Problem details: Decide whether each statement agrees with the talk announcement below, answering yes or no and quoting the deciding words of the text: (a) The talk is held in room 5.01 at noon. (b) The speaker expects the talk to be tightly organized. (c) The abstract proposes looking at how prior information and Bayesian methods could help with the problems it describes.

Page excerpt:
*** Begin section ***

My talk in Amsterdam tomorrow (Wed 29 Oct): Can we use Bayesian methods to resolve the current crisis of statistically-significant research findings that don’t hold up?

The talk is at the University of Amsterdam in the Diamantbeurs (Weesperplein 4, Amsterdam), room 5.01, at noon.

Here’s the plan:

Can we use Bayesian methods to resolve the current crisis of statistically-significant research findings that don’t hold up?

In recent years, psychology and medicine have been rocked by scandals of research fraud. At the same time, there is a growing awareness of serious flaws in the general practices of statistics for scientific research, to the extent that top journals routinely publish claims that are implausible and cannot be replicated. All this is occurring despite (or perhaps because of?) statistical tools such as Type 1 error control that are supposed to restrict the rate of unreliable claims. We consider ways in which prior information and Bayesian methods might help resolve these problems.

I don’t know how organized this talk will be. It combines a bunch of ideas that have been floating around recently. Here are a few recent articles that are relevant:

[2014] When do stories work? Evidence and illustration in the social sciences. {\em Sociological Methods and Research}. (Andrew Gelman and Thomas Basboll)

[2014] The AAA tranche of subprime science. {\em Chance}. (Andrew Gelman and Eric Loken)

[2014] The connection between varying treatment effects and the crisis of unreplicable research: A Bayesian perspective. {\em Journal of Management}. (Andrew Gelman)

[2013] Is it possible to be an ethicist without being mean to people? {\em Chance} {\bf 26} (4). (Andrew Gelman)

[2013] It’s too hard to publish criticisms and obtain data for replication. {\em Chance} {\bf 26} (3), 49–52. (Andrew Gelman)

[2013] Convincing evidence. For a volume on theoretical or methodological research on authorship, functional roles, reputation, and credibility on social media, ed.\ Sorin Matei and Elisa Bertino. (Andrew Gelman and Keith O’Rourke)

[2013] To throw away data: Plagiarism as a statistical crime. {\em American Scientist} {\bf 101}, 168–171. (Andrew Gelman and Thomas Basboll)

[2013] Difficulties in making inferences about scientific truth from distributions of published p-values. {\em Biostatistics}.(Andrew Gelman and Keith O’Rourke)

[2013] The problem with p-values is how they’re used. {\em Ecology}. (Andrew Gelman)

[2013] Interrogating P-values. {\em Journal of Mathematical Psychology}. (Andrew Gelman)

[2013] They’d rather be rigorous than right. {\em Chance} {\bf 26} (2), 45–49. (Andrew Gelman)

[2012] P-values and statistical practice. {\em Epidemiology}. (Andrew Gelman)

[2012] Ethics and the statistical use of prior information. {\em Chance} {\bf 25} (4), 52–54. (Andrew Gelman)

Design analysis, prospective or retrospective, using external information. (Andrew Gelman and John Carlin)

The garden of forking paths: Why multiple comparisons can be a problem, even when there is no “fishing expedition” or “p-hacking” and the research hypothesis was posited ahead of time. (Andrew Gelman and Eric Loken)

*** End section ***

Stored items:
*** Begin section ***

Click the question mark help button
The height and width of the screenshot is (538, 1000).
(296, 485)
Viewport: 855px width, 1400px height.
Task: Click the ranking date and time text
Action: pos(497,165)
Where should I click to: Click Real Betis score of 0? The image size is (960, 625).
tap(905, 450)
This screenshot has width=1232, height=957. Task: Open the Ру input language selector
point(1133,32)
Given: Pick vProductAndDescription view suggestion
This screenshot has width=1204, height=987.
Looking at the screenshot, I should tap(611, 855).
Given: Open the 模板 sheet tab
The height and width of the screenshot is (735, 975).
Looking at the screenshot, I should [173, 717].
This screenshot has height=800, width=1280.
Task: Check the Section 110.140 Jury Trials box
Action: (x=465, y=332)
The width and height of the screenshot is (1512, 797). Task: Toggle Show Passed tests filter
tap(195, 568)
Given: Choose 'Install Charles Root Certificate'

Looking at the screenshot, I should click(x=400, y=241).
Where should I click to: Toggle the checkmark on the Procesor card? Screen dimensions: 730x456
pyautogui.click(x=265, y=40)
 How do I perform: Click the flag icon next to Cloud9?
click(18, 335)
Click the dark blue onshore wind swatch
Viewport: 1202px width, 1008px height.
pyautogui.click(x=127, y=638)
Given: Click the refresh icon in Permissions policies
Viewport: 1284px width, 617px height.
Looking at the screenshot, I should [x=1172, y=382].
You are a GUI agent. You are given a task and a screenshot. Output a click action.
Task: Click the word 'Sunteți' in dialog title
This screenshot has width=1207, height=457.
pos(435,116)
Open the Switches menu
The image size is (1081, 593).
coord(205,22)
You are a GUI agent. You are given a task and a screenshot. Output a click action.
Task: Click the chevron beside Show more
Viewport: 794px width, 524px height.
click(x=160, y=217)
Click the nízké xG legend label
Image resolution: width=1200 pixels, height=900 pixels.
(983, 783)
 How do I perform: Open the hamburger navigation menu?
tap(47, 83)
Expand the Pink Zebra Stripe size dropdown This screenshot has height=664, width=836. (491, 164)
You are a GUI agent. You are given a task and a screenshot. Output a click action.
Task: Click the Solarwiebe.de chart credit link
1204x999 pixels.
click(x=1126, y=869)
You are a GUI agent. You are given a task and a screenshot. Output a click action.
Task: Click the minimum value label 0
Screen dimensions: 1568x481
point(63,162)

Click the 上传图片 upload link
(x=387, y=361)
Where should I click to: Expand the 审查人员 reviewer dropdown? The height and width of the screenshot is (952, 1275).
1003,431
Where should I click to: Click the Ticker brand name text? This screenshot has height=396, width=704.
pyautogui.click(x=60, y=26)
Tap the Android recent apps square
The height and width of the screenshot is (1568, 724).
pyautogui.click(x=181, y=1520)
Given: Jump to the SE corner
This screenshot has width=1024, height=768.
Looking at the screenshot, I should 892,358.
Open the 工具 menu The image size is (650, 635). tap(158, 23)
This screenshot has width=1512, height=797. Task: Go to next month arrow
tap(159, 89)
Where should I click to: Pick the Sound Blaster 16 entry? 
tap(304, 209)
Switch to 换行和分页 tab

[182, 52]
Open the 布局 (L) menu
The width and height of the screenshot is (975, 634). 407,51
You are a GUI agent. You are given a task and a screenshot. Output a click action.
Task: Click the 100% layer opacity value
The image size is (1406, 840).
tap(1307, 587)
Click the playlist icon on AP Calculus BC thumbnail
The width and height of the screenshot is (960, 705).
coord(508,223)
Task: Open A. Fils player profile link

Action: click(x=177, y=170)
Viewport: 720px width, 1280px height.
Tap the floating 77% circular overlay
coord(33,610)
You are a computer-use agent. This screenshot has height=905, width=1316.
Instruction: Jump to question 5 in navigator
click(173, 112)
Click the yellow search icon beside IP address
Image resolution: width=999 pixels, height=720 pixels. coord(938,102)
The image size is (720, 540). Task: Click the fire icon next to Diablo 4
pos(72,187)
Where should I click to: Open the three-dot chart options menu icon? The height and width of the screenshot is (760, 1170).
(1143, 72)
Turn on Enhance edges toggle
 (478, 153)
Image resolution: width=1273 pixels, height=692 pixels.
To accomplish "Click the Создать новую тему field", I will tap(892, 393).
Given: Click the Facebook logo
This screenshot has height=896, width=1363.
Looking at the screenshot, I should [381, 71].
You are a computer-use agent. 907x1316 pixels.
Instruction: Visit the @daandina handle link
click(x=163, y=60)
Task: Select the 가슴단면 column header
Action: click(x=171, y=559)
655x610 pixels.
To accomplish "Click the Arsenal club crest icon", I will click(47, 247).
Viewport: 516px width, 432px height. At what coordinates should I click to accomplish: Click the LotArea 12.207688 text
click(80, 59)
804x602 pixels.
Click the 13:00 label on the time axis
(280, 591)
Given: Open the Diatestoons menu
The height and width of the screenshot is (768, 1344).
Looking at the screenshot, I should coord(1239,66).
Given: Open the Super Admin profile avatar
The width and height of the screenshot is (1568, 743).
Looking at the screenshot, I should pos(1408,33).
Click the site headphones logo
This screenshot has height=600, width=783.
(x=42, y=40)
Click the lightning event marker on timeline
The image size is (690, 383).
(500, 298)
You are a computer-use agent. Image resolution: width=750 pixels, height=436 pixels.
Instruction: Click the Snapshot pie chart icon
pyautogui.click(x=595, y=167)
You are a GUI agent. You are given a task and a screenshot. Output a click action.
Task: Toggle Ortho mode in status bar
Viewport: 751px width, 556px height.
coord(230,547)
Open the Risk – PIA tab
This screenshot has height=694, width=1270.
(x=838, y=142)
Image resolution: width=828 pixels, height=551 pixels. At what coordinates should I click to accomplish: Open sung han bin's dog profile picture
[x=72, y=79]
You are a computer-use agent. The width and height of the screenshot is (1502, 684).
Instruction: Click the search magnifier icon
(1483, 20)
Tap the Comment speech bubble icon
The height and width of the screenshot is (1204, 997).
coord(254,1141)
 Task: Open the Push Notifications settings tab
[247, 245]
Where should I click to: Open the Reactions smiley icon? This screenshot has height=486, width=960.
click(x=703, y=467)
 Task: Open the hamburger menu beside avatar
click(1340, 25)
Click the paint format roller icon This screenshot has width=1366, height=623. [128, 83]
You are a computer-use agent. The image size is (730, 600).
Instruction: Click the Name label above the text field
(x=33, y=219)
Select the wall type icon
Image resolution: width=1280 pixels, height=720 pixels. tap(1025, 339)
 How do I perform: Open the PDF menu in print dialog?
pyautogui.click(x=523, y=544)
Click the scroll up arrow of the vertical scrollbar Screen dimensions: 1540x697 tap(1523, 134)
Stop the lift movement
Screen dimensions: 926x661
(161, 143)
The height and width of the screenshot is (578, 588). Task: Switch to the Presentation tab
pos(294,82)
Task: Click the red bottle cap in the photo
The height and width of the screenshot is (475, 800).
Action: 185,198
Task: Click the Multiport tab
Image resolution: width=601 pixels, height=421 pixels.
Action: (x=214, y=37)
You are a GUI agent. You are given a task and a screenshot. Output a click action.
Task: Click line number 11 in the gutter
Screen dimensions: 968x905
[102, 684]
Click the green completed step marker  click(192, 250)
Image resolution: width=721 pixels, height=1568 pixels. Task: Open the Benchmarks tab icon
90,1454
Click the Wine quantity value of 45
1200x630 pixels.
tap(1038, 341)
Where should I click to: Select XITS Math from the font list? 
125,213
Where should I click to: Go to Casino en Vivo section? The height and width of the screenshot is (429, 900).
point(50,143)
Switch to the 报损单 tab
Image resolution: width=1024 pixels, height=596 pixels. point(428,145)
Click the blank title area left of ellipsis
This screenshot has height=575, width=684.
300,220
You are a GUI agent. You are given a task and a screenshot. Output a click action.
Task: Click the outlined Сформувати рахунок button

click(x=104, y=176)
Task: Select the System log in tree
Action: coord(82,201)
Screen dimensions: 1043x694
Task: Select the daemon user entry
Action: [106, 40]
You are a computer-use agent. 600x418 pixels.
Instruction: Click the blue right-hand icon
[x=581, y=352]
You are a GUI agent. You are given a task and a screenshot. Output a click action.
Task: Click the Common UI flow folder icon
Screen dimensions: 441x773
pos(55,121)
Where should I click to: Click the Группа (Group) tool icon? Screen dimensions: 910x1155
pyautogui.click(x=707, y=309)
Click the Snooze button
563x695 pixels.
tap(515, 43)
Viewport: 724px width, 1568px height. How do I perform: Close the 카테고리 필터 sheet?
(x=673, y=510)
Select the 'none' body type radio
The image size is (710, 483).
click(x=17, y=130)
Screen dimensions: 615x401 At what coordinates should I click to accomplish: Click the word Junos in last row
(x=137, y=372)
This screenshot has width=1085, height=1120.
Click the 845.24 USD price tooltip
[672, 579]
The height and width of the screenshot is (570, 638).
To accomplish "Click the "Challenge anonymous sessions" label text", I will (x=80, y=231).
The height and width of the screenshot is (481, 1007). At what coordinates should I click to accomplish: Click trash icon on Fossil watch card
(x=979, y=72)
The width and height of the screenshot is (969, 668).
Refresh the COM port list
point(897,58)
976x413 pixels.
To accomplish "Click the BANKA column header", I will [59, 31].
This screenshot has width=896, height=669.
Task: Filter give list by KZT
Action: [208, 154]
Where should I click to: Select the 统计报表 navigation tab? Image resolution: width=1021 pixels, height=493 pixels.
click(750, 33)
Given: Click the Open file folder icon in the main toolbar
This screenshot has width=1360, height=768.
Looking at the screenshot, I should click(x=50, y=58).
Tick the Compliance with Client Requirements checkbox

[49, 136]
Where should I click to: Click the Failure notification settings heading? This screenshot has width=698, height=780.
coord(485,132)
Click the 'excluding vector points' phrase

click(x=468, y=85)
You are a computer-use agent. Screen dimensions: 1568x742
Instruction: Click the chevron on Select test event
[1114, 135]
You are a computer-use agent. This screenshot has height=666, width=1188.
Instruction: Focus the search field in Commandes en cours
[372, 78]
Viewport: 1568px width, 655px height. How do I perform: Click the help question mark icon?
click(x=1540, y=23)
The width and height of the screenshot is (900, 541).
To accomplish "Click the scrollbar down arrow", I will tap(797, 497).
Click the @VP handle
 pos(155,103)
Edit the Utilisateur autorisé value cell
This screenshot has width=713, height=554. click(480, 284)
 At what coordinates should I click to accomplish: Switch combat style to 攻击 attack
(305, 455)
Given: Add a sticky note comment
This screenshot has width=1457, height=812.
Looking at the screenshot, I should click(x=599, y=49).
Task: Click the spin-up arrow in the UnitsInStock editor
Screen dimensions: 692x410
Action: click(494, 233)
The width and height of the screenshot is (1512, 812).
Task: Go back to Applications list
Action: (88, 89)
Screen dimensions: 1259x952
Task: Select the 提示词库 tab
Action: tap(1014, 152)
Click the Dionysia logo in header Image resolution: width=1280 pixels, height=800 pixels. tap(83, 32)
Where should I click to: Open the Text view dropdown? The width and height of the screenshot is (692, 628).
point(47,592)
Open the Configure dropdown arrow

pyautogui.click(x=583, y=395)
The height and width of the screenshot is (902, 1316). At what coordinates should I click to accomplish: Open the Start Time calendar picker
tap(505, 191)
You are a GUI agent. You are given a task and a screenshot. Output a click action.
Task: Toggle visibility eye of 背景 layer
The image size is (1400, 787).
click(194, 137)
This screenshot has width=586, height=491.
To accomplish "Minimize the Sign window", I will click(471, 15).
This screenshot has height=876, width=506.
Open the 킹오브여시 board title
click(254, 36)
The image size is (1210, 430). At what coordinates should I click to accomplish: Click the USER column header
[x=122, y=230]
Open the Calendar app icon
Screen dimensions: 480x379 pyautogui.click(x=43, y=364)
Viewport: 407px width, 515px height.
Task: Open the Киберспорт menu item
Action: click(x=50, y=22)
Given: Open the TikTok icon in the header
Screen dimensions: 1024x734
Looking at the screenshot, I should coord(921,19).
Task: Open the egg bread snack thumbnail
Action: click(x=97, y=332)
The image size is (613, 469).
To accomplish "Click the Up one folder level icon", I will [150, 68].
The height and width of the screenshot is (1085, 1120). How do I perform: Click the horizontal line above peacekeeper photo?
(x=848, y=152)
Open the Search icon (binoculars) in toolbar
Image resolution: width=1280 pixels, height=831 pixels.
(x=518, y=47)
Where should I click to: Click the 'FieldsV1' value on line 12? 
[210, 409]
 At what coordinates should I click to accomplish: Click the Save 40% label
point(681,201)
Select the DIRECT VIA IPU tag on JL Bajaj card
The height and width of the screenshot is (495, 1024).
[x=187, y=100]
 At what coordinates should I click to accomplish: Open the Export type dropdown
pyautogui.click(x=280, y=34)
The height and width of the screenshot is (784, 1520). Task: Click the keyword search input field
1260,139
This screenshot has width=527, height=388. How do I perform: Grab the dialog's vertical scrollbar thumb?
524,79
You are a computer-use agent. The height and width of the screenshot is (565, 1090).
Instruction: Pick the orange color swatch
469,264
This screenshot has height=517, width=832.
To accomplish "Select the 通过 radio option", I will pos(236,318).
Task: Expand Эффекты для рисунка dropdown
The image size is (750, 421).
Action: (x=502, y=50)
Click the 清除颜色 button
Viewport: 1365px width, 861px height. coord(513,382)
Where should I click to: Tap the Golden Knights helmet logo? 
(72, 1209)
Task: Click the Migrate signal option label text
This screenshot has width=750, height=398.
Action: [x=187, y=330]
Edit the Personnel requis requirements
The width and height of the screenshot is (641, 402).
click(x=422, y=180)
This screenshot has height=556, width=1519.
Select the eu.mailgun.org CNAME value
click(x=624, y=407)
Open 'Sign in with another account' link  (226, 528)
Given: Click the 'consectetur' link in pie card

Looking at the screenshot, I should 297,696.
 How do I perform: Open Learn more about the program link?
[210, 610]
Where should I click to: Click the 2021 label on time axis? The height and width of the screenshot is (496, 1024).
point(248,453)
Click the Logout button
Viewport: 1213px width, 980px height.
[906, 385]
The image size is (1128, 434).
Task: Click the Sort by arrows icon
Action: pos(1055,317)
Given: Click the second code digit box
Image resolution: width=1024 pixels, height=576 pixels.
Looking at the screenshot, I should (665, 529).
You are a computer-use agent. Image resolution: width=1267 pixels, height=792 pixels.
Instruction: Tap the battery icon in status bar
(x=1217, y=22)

*** End section ***

Task response:
(a) Yes: "room 5.01, at noon"
(b) No: "I don’t know how organized this talk will be."
(c) Yes: "We consider ways in which prior information and Bayesian methods might help resolve these problems."